This research is examining the forming, firing and surface finishes of Early and Late Neolithic ceramics from the site of Çukuriçi Höyük, Western Turkey to diachronically and spatially characterise the technological choices and behaviours of this early community.
Çukuriçi Höyük is located approximately 1km south-east of the ancient city of Ephesos, near modern day Selçuk but in prehistoric times it was a lot closer to the coast. Excavations led by Barbara Horejs uncovered archaeological settlement from the Early to Late Neolithic around (6680–6000 calBC), and later Chalcolithic and Bronze Age occupation, with the Neolithic layers characterised by the continuous accumulation of archaeological deposits and architecture relating to from the construction and inhabitation of small structures, built one on top of the other.
Detailed typological work has been undertaken by Barbara Horejs, alongside analysis of ceramic raw materials by Lisa Bettina (Peloschek 2017) as part of the ›Prehistoric Anatolia‹ project. This work is now being further developed by Clare Burke who is examining the Neolithic pottery from a technological perspective for both the Early and Late Neolithic phases, with an emphasis on characterising the practices and choices that potters undertook.

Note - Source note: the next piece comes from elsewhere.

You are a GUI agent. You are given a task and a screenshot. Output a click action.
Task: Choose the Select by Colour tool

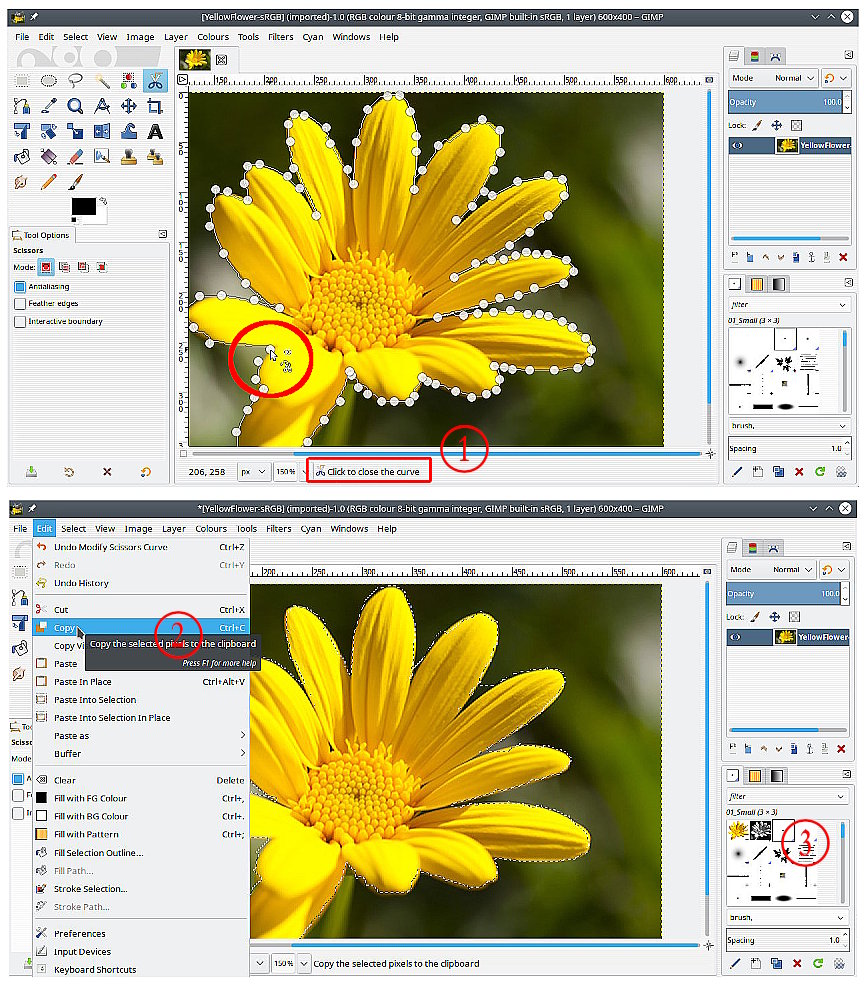tap(128, 80)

The work involves macroscopic, petrographic and scanning electron microscopy-energy dispersive spectroscopy to characterise forming techniques, the method and chemical character of surface finishes and relative firing conditions. So far it has been possible to identify distinct potting traditions related to raw material use and paste recipe preparation methods, that lasted from the Early through to the Late Neolithic, possibly passed on through the generations of occupants at the site. These potters used a mix of coil, slab and pinching forming techniques, and later made specific adaptations to their practices in relation to the introduction of slipped and painted pottery.